Подбегаем к дому, где жила ведьма, замечаю уже кучу народу. Все переглядываются, перешептываются, и у некоторых дебилов проскакивают слова: «знак», «новенькая», «проклятие», — и всякая другая хуета, от которой начинает корёжить всего. Меня и правда начинает трясти, я весь ощетинился, скалюсь на всех, что даже не понимаю, как кости начинают трещать, перестраиваясь в обороте.
— Яр! — громко рявкает отец, приводя меня в чувства, вовремя выйдя из дома Айвы. Кир хлопает меня по плечу, проверяя, вменяем ли я. Ещё как, сука, вменяем! Всех готов порвать! — Она без сознания, но жива. Все пошли вон заниматься своими делами! — выходит батя в центр широкого крыльца ведьминой халупы, громко произнося эти слова уже для всех, а нас с братом потом отводит в сторону. — Моя Ритка говорит, что, скорее всего, Айва хлебанула снотворного снадобья, которое дают при сильных ранениях, чтобы ввести оборотня в принудительный безмятежный сон. И слишком много этого варева у неё в организме.
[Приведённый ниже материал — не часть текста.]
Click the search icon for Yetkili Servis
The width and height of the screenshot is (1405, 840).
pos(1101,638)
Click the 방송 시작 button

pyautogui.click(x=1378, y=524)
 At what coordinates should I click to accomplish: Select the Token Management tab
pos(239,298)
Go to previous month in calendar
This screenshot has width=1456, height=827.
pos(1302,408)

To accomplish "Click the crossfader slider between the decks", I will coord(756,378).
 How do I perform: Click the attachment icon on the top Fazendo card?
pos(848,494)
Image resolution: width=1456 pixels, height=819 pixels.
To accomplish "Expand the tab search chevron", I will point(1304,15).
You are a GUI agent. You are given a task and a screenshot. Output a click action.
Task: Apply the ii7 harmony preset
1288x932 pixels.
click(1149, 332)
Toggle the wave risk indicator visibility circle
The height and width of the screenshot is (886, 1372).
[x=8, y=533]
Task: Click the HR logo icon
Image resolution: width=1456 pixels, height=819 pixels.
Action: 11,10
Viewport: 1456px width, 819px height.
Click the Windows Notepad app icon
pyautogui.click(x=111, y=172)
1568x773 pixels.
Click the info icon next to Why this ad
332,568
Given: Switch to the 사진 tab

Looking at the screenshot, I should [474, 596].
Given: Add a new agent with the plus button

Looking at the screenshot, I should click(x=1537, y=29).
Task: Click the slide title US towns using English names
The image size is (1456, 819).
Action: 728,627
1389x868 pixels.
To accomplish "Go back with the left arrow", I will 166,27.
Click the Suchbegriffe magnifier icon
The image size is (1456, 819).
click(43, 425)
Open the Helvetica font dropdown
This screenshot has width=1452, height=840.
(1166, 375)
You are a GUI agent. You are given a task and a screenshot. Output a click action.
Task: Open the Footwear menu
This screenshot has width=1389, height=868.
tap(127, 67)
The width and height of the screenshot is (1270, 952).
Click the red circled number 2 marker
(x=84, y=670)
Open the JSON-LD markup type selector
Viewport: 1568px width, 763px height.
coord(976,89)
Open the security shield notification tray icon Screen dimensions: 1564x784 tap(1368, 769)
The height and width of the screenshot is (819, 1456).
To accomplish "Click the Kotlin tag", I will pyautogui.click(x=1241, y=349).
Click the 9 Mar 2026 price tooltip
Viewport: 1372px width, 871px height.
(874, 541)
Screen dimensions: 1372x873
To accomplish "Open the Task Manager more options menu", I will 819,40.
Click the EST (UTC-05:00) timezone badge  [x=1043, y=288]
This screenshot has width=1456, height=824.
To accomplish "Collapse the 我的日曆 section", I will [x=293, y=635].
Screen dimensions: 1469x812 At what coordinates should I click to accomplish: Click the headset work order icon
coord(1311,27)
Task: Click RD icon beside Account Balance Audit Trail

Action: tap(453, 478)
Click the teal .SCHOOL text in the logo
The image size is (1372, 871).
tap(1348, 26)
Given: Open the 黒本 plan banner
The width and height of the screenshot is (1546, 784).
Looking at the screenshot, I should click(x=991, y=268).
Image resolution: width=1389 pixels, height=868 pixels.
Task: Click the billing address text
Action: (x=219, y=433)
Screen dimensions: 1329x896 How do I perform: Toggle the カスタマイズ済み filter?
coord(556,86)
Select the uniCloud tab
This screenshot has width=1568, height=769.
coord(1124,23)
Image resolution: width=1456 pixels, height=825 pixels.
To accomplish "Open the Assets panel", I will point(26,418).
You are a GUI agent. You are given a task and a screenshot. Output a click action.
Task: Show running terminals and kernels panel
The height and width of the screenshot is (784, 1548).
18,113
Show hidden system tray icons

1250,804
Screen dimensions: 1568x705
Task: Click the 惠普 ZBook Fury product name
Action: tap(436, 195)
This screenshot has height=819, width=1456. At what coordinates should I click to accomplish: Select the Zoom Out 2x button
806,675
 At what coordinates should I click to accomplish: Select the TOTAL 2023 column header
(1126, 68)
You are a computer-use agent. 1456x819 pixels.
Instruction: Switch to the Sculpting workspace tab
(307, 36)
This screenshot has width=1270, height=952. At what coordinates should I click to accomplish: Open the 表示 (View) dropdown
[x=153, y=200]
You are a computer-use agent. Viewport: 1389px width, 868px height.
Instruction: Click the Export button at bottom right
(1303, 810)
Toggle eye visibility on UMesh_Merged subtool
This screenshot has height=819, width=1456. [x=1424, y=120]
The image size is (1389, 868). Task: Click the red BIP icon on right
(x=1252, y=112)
Киваю. Нынешней девке отца я верю беспрекословно. И не меньше, чем самой Айве. Она такая же травница и лекарша в племени Дыма, как и наша ведьма. Там они и познакомились, кстати, когда батя поранил лапку недалеко от территории поселения Дымова, что явно было просто поводом для того, чтобы убедиться верны ли слухи, что ходят о красоте знахарки Серых. Вижу, что и Кир тоже верит отцу. Брат недовольно щурится, глядя, как Ирка бегает вокруг обездвиженной, умиротворённо спящей бабки, что-то причитая, периодически поднимая руки вверх. Херовая из неё актриска! Может, боится того, что переборщила с отваром? Или что её раскроют? Явно эта хитрая химера что-то задумала! Нужно держать с ней ухо востро. И ни за что не подпускать её к нашей Ванильке.